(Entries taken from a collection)
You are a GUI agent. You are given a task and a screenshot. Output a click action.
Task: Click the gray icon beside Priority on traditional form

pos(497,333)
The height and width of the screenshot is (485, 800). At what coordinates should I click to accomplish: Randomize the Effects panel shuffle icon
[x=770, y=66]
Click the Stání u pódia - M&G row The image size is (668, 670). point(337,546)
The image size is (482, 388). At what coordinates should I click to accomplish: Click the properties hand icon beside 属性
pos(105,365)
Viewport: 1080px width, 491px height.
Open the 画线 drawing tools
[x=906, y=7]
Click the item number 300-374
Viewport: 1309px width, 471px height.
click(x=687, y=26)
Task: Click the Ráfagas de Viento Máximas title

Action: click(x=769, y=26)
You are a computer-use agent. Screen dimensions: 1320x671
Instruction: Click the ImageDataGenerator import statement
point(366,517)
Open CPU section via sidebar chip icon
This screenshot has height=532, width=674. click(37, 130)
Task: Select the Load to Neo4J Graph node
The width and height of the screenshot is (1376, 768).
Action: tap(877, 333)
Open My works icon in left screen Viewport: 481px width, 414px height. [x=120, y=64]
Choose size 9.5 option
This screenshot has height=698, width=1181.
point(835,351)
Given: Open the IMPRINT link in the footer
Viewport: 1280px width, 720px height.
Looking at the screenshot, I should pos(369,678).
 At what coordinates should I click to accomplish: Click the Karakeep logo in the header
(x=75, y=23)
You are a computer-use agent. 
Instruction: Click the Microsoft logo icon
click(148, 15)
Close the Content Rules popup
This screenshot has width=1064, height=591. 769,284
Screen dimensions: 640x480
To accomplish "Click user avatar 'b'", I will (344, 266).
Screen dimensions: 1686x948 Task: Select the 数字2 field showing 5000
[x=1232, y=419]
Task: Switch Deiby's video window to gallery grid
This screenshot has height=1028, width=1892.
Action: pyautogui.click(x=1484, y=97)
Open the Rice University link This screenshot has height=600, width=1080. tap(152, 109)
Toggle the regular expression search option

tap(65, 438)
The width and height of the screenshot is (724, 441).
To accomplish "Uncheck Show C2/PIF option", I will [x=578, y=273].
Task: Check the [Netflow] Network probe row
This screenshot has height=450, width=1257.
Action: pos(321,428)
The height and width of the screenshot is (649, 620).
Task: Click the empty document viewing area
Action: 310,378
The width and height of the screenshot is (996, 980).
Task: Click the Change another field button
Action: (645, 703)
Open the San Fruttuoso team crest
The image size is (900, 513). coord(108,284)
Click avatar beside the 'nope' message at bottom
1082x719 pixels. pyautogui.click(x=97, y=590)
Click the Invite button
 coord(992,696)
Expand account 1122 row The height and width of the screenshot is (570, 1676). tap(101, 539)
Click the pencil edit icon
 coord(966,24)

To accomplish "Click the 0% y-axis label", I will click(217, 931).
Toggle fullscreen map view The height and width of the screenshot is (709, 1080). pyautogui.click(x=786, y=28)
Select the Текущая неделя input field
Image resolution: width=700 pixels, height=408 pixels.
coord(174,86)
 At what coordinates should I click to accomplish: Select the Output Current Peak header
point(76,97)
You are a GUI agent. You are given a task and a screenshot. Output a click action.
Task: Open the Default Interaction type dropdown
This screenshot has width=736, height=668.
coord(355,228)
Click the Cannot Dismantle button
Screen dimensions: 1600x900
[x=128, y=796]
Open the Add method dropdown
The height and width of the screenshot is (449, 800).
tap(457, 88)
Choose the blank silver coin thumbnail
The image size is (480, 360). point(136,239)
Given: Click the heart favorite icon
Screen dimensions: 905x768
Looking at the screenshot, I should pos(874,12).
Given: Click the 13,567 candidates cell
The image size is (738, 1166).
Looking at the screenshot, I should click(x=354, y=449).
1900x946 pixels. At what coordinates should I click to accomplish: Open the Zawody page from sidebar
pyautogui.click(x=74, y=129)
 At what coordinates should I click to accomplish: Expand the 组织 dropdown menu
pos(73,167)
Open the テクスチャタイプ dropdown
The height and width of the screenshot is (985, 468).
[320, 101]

The task
Exactly as they appear above, output the lines of the data from the first through the one that contains "Click the Stání", and only those lines.

Output
You are a GUI agent. You are given a task and a screenshot. Output a click action.
Task: Click the gray icon beside Priority on traditional form

pos(497,333)
The height and width of the screenshot is (485, 800). At what coordinates should I click to accomplish: Randomize the Effects panel shuffle icon
[x=770, y=66]
Click the Stání u pódia - M&G row The image size is (668, 670). point(337,546)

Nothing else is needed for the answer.